1. A method (700) for obtaining a thinned antenna array (200) comprising a row of M antenna element positions (1 , 2, M) spaced a predefined distance (d) apart, the array comprising a plurality (1 , 2', M) of N antenna elements and M-N empty (M-1 ) element positions, the method (700) being used to determine (705) which M-N of the M positions that should be left empty, the method (700) being characterized in that it comprises, for each combination of M-N antenna elements: • Determining (710) the mean square error, MSE, of the antenna's performance in estimating a direction of arrival, DOA, of a signal, and determining a lower boundary for said performance, • Determining (715) a point where the MSE has exceeded the lower boundary by a predefined level, a threshold, • Using (720) the M-N combination which has the lowest threshold as the thinned array antenna (200).

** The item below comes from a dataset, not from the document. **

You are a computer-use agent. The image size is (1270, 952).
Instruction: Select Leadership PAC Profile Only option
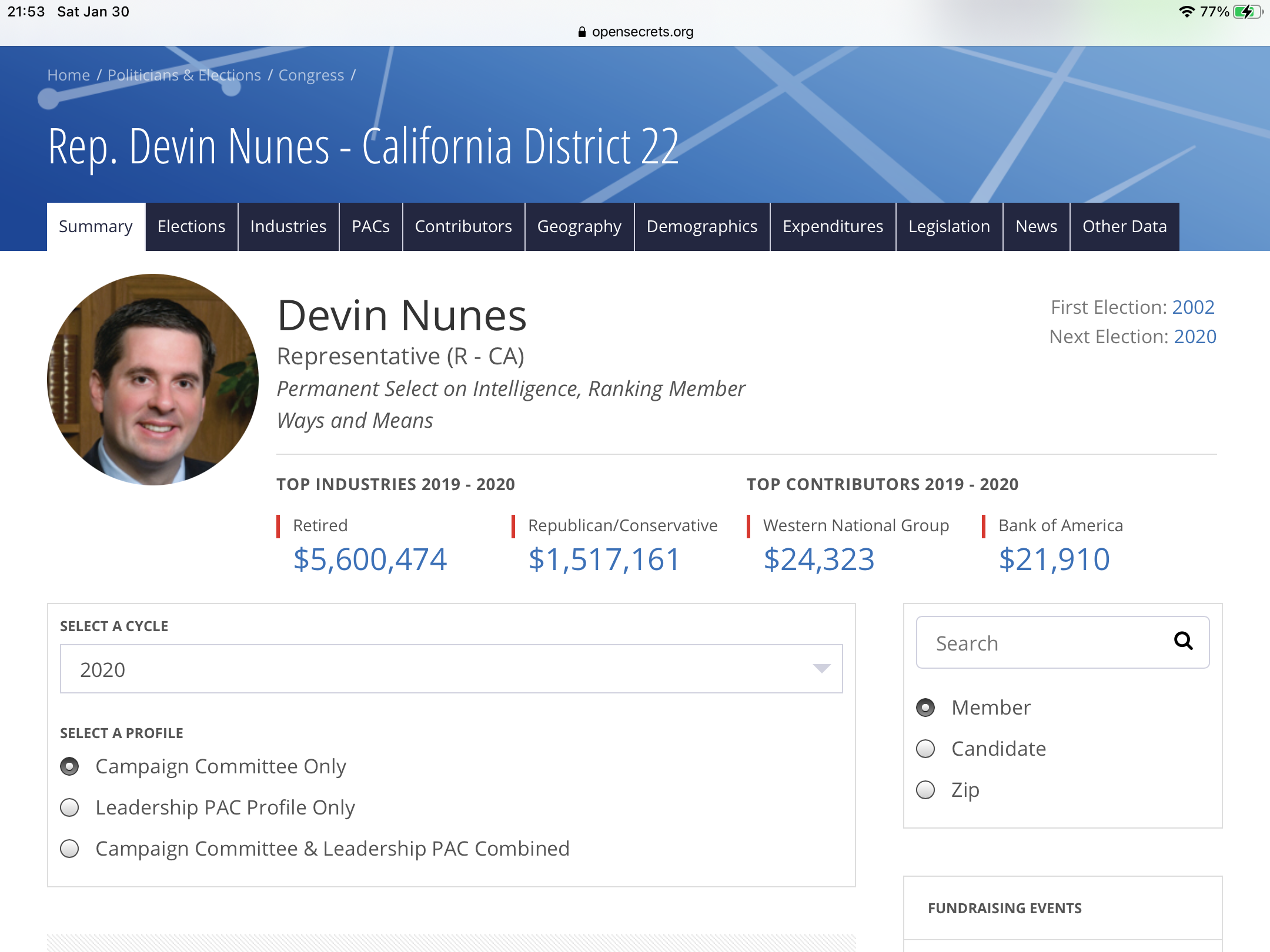70,807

2. The method (700, 725) of claim 1 , according to which the lower boundary and the MSE are determined by means of a deterministic signal model.

3. The method (700, 730) of claim 1 , according to which the lower boundary and the MSE are determined by means of a stochastic signal model.

4. The method (700, 735) of any of claims 1 -3, according to which the threshold is determined as a function of the signal to noise ratio, SNR, of the signal.

5. The method (700, 740) of any of claims 1 -3, according to which the threshold is determined as a function of the number of "array snapshots", i.e. the number of time samples used from the M-N elements.

6. The method (700, 745) of any of the previous claims, according to which the lower boundary is the Cramer-Rao Bound (CRB) of the antenna.

7. The method (700, 750) of any of the previous claims, according to which the distance between the antenna element positions is λ/2 wavelengths, where λ is the centre frequency of the antenna's operational bandwidth.